La "confianza cero" como marco de seguridad es, dependiendo de a quién se pregunte, o bien una filosofía arquitectónica rigurosa que implica microsegmentación, verificación continua de identidad y aplicación de acceso de mínimo privilegio, o un término de marketing que los proveedores han estirado para cubrir casi cualquier cosa que involucre autenticación multifactor y un diagrama de red. La adopción del término por parte de la industria de seguros no ha aclarado las cosas precisamente.
Un hilo de GitHub en un popular foro de la comunidad DevOps de principios de este año capturó bien la confusión. Un comentarista: "Mi aseguradora envió una 'lista de verificación de cumplimiento de confianza cero' que básicamente preguntaba si teníamos la MFA activada y si revisábamos los registros de acceso trimestralmente. Eso no es confianza cero. Eso es simplemente no ser completamente imprudente."
Las auditorías exigidas por las aseguradoras boutique varían enormemente en alcance y rigor. Algunas requieren una prueba de penetración formal de terceros con un informe de remediación por escrito. Otras implican una videollamada de cuarenta y cinco minutos con un "asesor de seguridad" que es, en algunos casos, un subcontratista contratado por la propia firma de seguros, un acuerdo estructural que genera preguntas obvias sobre la independencia y la alineación de incentivos.
La experiencia de las PYMES sobre el terreno está fragmentada. Algunas empresas informan que el proceso de auditoría fue realmente útil, revelando entornos de nube mal configurados y cuentas de administrador olvidadas con amplios permisos. Otras describen un ejercicio que se sintió en gran medida performativo, una casilla de verificación de cumplimiento que cuesta entre $3,000 y $12,000 en honorarios de consultoría, produce un informe que en su mayoría se archiva y cambia muy poco la forma en que la empresa opera realmente.

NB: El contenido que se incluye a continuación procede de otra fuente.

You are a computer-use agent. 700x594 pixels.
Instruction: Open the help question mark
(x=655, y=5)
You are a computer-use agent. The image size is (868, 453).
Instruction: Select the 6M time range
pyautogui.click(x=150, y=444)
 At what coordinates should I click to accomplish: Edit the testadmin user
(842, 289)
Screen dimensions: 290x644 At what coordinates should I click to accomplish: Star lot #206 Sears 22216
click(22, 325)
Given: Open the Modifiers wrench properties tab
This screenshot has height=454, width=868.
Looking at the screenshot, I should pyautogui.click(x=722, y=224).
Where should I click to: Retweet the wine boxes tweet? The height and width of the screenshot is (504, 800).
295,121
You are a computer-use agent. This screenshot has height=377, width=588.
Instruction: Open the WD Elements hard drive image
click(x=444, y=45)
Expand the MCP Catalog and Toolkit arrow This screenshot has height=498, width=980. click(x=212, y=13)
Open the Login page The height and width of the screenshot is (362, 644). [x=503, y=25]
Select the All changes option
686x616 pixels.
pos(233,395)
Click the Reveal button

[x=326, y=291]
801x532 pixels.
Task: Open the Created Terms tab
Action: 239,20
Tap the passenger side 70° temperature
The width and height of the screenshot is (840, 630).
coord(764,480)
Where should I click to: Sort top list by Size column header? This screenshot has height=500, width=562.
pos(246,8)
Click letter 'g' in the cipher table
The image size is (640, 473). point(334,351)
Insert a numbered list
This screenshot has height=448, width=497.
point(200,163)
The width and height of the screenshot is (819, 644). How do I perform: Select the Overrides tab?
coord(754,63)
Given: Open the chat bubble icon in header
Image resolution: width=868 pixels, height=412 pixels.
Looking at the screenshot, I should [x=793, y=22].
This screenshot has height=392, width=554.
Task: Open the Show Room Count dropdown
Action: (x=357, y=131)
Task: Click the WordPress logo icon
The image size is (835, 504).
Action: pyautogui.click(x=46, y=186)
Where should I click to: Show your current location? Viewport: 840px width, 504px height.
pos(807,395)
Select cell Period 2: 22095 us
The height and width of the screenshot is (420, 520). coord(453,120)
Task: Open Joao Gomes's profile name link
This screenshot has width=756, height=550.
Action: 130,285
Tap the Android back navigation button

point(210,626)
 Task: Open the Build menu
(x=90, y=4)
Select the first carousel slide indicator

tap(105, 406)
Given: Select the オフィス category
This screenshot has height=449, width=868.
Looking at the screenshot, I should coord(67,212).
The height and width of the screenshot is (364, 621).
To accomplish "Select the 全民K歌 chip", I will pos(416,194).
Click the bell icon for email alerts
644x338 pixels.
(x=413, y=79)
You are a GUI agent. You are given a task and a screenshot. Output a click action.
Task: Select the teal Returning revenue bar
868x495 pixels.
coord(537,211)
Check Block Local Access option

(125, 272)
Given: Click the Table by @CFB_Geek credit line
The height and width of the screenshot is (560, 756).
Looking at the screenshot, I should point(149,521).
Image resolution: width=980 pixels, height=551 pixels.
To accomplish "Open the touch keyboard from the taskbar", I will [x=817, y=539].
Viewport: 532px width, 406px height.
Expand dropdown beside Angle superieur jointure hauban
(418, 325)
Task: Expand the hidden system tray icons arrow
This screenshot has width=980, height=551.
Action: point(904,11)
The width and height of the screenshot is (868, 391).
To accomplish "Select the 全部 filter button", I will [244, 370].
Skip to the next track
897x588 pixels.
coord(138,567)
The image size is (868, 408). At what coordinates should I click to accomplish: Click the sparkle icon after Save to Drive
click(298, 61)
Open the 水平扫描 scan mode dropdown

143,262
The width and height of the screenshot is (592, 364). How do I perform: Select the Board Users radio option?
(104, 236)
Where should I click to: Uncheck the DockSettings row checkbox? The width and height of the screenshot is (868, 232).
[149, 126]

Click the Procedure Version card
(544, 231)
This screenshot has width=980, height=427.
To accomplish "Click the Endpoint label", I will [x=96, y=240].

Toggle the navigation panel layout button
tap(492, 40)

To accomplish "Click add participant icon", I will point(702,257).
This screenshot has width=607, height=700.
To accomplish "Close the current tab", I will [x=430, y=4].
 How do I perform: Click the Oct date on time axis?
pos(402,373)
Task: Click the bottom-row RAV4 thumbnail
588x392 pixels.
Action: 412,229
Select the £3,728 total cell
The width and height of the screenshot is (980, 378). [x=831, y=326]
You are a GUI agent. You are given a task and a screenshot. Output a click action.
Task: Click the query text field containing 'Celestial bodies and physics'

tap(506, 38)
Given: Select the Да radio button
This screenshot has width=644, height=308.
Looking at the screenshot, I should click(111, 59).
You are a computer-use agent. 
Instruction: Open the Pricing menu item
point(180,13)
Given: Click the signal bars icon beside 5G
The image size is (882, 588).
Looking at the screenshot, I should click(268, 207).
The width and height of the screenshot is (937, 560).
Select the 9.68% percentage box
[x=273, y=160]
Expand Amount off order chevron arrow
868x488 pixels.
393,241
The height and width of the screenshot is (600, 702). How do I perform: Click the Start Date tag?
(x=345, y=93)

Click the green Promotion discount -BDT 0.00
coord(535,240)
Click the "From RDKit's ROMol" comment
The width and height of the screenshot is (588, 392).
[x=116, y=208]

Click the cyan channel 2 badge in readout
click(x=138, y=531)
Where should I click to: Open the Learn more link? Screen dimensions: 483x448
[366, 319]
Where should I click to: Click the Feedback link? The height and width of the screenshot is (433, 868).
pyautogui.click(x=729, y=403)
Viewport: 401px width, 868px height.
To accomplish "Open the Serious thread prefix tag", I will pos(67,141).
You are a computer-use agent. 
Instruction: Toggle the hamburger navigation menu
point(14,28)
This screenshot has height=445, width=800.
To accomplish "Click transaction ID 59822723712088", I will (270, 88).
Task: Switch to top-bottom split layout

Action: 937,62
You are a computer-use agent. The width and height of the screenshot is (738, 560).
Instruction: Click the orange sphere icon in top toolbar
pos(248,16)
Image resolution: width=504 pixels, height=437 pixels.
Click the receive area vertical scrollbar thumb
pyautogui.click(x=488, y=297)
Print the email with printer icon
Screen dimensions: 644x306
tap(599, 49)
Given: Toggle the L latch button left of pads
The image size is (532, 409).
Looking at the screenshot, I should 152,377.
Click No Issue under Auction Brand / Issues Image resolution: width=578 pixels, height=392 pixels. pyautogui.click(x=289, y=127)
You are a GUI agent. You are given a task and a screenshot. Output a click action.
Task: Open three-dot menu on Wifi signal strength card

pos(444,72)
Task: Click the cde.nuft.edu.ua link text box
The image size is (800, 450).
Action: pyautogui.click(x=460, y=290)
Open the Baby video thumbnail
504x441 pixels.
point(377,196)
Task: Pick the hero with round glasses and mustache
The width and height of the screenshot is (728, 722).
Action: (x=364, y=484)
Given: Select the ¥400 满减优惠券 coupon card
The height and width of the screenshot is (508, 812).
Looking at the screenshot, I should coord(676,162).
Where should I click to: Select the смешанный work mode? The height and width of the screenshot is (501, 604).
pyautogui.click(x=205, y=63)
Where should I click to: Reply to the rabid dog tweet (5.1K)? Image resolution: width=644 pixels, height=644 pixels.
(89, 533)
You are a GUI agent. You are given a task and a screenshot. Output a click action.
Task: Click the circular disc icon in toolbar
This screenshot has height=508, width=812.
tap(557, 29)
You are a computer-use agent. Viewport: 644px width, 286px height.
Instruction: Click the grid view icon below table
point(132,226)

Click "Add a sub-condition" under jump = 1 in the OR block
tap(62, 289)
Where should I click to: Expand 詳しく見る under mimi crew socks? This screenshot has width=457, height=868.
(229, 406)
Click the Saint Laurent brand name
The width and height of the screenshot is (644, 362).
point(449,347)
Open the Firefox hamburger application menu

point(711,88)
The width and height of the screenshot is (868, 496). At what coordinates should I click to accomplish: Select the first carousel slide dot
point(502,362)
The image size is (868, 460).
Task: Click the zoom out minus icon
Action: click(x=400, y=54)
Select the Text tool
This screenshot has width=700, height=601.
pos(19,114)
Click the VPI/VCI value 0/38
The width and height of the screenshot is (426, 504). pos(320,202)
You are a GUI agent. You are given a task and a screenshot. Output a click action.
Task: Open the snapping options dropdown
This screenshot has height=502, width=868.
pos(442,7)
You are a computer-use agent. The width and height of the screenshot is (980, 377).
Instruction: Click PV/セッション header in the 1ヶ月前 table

El cálculo de la aseguradora boutique
¿Por qué son las aseguradoras más pequeñas y especializadas las que lideran este cambio en lugar de las grandes aseguradoras generalistas? Parte de ello es el riesgo de concentración. Una firma boutique que suscribe fuertemente, por ejemplo, en servicios profesionales o PYMES relacionadas con la atención médica, tiene una cartera de negocios más estrecha y correlacionada. Una mala oleada de ataques asistidos por IA que afecte a su sector específico puede crear una exposición a siniestros desproporcionada. Las grandes aseguradoras están lo suficientemente diversificadas como para absorber más impacto antes de sentirse obligadas a actuar.
También hay una dinámica competitiva en juego. Las aseguradoras boutique que se posicionan como suscriptoras sofisticadas de "riesgo gestionado" —en lugar de simplemente cobertura básica competitiva en precio— tienen interés en ser vistas como pioneras en el modelado de amenazas de IA. Exigir auditorías de confianza cero es en parte una gestión de riesgos genuina y en parte una declaración de posicionamiento en el mercado: nos tomamos esto en serio, y esperamos que ustedes también lo hagan.